▸ Aim:
Output the following data line for line, with nothing changed.
-=-=-
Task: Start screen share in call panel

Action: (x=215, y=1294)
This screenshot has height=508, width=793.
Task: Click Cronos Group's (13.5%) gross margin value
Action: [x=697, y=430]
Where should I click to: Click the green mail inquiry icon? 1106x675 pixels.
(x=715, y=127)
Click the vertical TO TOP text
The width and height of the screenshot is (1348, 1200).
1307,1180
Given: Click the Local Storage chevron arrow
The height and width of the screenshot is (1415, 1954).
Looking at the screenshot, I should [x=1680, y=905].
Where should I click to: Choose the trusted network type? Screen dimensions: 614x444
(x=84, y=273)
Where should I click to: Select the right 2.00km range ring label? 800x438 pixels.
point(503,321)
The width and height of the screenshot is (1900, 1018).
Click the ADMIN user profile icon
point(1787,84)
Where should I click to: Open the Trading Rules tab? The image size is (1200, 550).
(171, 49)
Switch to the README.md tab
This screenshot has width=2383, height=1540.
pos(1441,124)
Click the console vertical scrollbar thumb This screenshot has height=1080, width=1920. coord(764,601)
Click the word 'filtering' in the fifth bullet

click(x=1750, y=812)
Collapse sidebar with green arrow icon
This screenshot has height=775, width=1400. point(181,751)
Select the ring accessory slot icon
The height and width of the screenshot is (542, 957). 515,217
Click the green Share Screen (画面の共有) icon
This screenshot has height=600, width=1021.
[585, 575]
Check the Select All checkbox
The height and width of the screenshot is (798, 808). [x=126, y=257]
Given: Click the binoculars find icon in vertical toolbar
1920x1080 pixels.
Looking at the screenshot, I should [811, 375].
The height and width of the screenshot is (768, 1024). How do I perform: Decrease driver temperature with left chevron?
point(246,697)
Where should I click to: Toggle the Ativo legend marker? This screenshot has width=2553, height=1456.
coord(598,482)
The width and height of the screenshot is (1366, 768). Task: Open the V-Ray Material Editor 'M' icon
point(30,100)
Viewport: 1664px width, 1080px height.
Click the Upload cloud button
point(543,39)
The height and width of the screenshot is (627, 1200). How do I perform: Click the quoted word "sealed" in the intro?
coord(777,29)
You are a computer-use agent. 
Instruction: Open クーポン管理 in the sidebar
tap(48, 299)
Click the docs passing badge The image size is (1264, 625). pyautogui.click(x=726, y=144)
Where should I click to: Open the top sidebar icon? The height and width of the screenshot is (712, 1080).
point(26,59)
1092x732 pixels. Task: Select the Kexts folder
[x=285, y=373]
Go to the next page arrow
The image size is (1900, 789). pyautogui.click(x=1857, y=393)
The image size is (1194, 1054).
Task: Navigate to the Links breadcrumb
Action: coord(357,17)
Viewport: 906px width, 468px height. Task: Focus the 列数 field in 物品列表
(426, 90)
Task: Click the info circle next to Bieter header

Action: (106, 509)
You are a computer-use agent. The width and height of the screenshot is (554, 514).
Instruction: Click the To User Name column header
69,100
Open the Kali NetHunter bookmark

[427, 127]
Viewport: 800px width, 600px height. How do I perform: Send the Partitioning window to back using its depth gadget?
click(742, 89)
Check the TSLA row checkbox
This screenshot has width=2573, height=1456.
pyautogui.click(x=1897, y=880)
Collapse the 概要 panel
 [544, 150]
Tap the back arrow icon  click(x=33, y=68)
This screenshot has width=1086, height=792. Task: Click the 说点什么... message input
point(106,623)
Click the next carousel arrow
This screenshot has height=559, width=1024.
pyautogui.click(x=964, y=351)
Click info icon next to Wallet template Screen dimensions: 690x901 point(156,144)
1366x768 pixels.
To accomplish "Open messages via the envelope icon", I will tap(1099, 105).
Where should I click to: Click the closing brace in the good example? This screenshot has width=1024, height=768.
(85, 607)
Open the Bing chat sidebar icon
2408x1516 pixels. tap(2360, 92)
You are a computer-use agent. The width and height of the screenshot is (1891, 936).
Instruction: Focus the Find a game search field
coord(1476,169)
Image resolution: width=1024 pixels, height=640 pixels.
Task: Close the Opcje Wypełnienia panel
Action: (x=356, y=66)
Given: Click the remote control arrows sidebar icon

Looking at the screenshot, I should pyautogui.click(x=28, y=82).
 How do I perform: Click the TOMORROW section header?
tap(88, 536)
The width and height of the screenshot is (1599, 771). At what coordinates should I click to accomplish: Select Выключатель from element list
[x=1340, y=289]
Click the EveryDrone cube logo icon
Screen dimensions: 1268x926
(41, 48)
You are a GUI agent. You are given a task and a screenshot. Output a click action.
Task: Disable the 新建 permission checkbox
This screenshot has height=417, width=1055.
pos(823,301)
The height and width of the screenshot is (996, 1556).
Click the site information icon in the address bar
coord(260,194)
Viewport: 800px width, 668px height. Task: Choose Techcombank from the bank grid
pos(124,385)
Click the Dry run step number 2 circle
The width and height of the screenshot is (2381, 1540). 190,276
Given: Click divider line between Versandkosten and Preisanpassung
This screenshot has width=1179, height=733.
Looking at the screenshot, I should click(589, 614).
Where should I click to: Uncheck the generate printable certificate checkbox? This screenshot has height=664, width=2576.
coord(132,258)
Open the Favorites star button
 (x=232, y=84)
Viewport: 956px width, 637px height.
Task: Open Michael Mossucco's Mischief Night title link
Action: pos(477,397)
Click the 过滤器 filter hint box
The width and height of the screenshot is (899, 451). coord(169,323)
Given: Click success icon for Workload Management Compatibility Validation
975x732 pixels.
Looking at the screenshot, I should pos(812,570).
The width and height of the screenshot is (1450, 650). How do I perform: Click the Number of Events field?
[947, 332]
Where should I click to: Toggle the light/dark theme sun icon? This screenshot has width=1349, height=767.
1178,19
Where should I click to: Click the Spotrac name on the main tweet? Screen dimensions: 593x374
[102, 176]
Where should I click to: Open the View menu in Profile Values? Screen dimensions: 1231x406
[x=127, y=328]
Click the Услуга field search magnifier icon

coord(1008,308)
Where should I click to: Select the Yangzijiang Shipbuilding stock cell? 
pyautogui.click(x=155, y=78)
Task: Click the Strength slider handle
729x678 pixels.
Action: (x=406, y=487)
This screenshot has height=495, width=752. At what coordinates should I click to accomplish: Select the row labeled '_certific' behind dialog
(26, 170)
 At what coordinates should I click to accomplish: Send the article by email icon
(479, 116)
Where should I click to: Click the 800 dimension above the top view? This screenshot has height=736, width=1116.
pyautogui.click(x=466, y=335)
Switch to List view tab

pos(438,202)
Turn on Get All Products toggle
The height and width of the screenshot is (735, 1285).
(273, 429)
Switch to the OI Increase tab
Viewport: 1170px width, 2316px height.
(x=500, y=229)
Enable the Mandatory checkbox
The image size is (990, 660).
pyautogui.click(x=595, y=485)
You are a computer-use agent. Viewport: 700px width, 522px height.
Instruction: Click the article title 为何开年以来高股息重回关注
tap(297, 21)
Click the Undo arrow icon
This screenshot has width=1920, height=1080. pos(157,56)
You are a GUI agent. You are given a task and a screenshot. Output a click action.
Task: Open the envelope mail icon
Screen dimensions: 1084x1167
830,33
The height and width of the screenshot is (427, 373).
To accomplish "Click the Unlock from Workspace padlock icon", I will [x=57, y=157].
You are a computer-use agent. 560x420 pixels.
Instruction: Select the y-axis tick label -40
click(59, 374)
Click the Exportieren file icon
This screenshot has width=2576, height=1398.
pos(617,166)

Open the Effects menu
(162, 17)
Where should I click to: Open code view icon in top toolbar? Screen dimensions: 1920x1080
-=-=-
▸ Problem solution:
Task: Start screen share in call panel

Action: (x=215, y=1294)
This screenshot has height=508, width=793.
Task: Click Cronos Group's (13.5%) gross margin value
Action: [x=697, y=430]
Where should I click to: Click the green mail inquiry icon? 1106x675 pixels.
(x=715, y=127)
Click the vertical TO TOP text
The width and height of the screenshot is (1348, 1200).
1307,1180
Given: Click the Local Storage chevron arrow
The height and width of the screenshot is (1415, 1954).
Looking at the screenshot, I should [x=1680, y=905].
Where should I click to: Choose the trusted network type? Screen dimensions: 614x444
(x=84, y=273)
Where should I click to: Select the right 2.00km range ring label? 800x438 pixels.
point(503,321)
The width and height of the screenshot is (1900, 1018).
Click the ADMIN user profile icon
point(1787,84)
Where should I click to: Open the Trading Rules tab? The image size is (1200, 550).
(171, 49)
Switch to the README.md tab
This screenshot has width=2383, height=1540.
pos(1441,124)
Click the console vertical scrollbar thumb This screenshot has height=1080, width=1920. coord(764,601)
Click the word 'filtering' in the fifth bullet

click(x=1750, y=812)
Collapse sidebar with green arrow icon
This screenshot has height=775, width=1400. point(181,751)
Select the ring accessory slot icon
The height and width of the screenshot is (542, 957). 515,217
Click the green Share Screen (画面の共有) icon
This screenshot has height=600, width=1021.
[585, 575]
Check the Select All checkbox
The height and width of the screenshot is (798, 808). [x=126, y=257]
Given: Click the binoculars find icon in vertical toolbar
1920x1080 pixels.
Looking at the screenshot, I should [811, 375].
The height and width of the screenshot is (768, 1024). How do I perform: Decrease driver temperature with left chevron?
point(246,697)
Where should I click to: Toggle the Ativo legend marker? This screenshot has width=2553, height=1456.
coord(598,482)
The width and height of the screenshot is (1366, 768). Task: Open the V-Ray Material Editor 'M' icon
point(30,100)
Viewport: 1664px width, 1080px height.
Click the Upload cloud button
point(543,39)
The height and width of the screenshot is (627, 1200). How do I perform: Click the quoted word "sealed" in the intro?
coord(777,29)
You are a computer-use agent. 
Instruction: Open クーポン管理 in the sidebar
tap(48, 299)
Click the docs passing badge The image size is (1264, 625). pyautogui.click(x=726, y=144)
Where should I click to: Open the top sidebar icon? The height and width of the screenshot is (712, 1080).
point(26,59)
1092x732 pixels. Task: Select the Kexts folder
[x=285, y=373]
Go to the next page arrow
The image size is (1900, 789). pyautogui.click(x=1857, y=393)
The image size is (1194, 1054).
Task: Navigate to the Links breadcrumb
Action: coord(357,17)
Viewport: 906px width, 468px height. Task: Focus the 列数 field in 物品列表
(426, 90)
Task: Click the info circle next to Bieter header

Action: (106, 509)
You are a computer-use agent. The width and height of the screenshot is (554, 514).
Instruction: Click the To User Name column header
69,100
Open the Kali NetHunter bookmark

[427, 127]
Viewport: 800px width, 600px height. How do I perform: Send the Partitioning window to back using its depth gadget?
click(742, 89)
Check the TSLA row checkbox
This screenshot has width=2573, height=1456.
pyautogui.click(x=1897, y=880)
Collapse the 概要 panel
 [544, 150]
Tap the back arrow icon  click(x=33, y=68)
This screenshot has width=1086, height=792. Task: Click the 说点什么... message input
point(106,623)
Click the next carousel arrow
This screenshot has height=559, width=1024.
pyautogui.click(x=964, y=351)
Click info icon next to Wallet template Screen dimensions: 690x901 point(156,144)
1366x768 pixels.
To accomplish "Open messages via the envelope icon", I will tap(1099, 105).
Where should I click to: Click the closing brace in the good example? This screenshot has width=1024, height=768.
(85, 607)
Open the Bing chat sidebar icon
2408x1516 pixels. tap(2360, 92)
You are a computer-use agent. The width and height of the screenshot is (1891, 936).
Instruction: Focus the Find a game search field
coord(1476,169)
Image resolution: width=1024 pixels, height=640 pixels.
Task: Close the Opcje Wypełnienia panel
Action: (x=356, y=66)
Given: Click the remote control arrows sidebar icon

Looking at the screenshot, I should pyautogui.click(x=28, y=82).
 How do I perform: Click the TOMORROW section header?
tap(88, 536)
The width and height of the screenshot is (1599, 771). At what coordinates should I click to accomplish: Select Выключатель from element list
[x=1340, y=289]
Click the EveryDrone cube logo icon
Screen dimensions: 1268x926
(41, 48)
You are a GUI agent. You are given a task and a screenshot. Output a click action.
Task: Disable the 新建 permission checkbox
This screenshot has height=417, width=1055.
pos(823,301)
The height and width of the screenshot is (996, 1556).
Click the site information icon in the address bar
coord(260,194)
Viewport: 800px width, 668px height. Task: Choose Techcombank from the bank grid
pos(124,385)
Click the Dry run step number 2 circle
The width and height of the screenshot is (2381, 1540). 190,276
Given: Click divider line between Versandkosten and Preisanpassung
This screenshot has width=1179, height=733.
Looking at the screenshot, I should click(589, 614).
Where should I click to: Uncheck the generate printable certificate checkbox? This screenshot has height=664, width=2576.
coord(132,258)
Open the Favorites star button
 (x=232, y=84)
Viewport: 956px width, 637px height.
Task: Open Michael Mossucco's Mischief Night title link
Action: pos(477,397)
Click the 过滤器 filter hint box
The width and height of the screenshot is (899, 451). coord(169,323)
Given: Click success icon for Workload Management Compatibility Validation
975x732 pixels.
Looking at the screenshot, I should pos(812,570).
The width and height of the screenshot is (1450, 650). How do I perform: Click the Number of Events field?
[947, 332]
Where should I click to: Toggle the light/dark theme sun icon? This screenshot has width=1349, height=767.
1178,19
Where should I click to: Click the Spotrac name on the main tweet? Screen dimensions: 593x374
[102, 176]
Where should I click to: Open the View menu in Profile Values? Screen dimensions: 1231x406
[x=127, y=328]
Click the Услуга field search magnifier icon

coord(1008,308)
Where should I click to: Select the Yangzijiang Shipbuilding stock cell? 
pyautogui.click(x=155, y=78)
Task: Click the Strength slider handle
729x678 pixels.
Action: (x=406, y=487)
This screenshot has height=495, width=752. At what coordinates should I click to accomplish: Select the row labeled '_certific' behind dialog
(26, 170)
 At what coordinates should I click to accomplish: Send the article by email icon
(479, 116)
Where should I click to: Click the 800 dimension above the top view? This screenshot has height=736, width=1116.
pyautogui.click(x=466, y=335)
Switch to List view tab

pos(438,202)
Turn on Get All Products toggle
The height and width of the screenshot is (735, 1285).
(273, 429)
Switch to the OI Increase tab
Viewport: 1170px width, 2316px height.
(x=500, y=229)
Enable the Mandatory checkbox
The image size is (990, 660).
pyautogui.click(x=595, y=485)
You are a computer-use agent. Viewport: 700px width, 522px height.
Instruction: Click the article title 为何开年以来高股息重回关注
tap(297, 21)
Click the Undo arrow icon
This screenshot has width=1920, height=1080. pos(157,56)
You are a GUI agent. You are given a task and a screenshot. Output a click action.
Task: Open the envelope mail icon
Screen dimensions: 1084x1167
830,33
The height and width of the screenshot is (427, 373).
To accomplish "Click the Unlock from Workspace padlock icon", I will [x=57, y=157].
You are a computer-use agent. 560x420 pixels.
Instruction: Select the y-axis tick label -40
click(59, 374)
Click the Exportieren file icon
This screenshot has width=2576, height=1398.
pos(617,166)

Open the Effects menu
(162, 17)
Where should I click to: Open code view icon in top toolbar? Screen dimensions: 1920x1080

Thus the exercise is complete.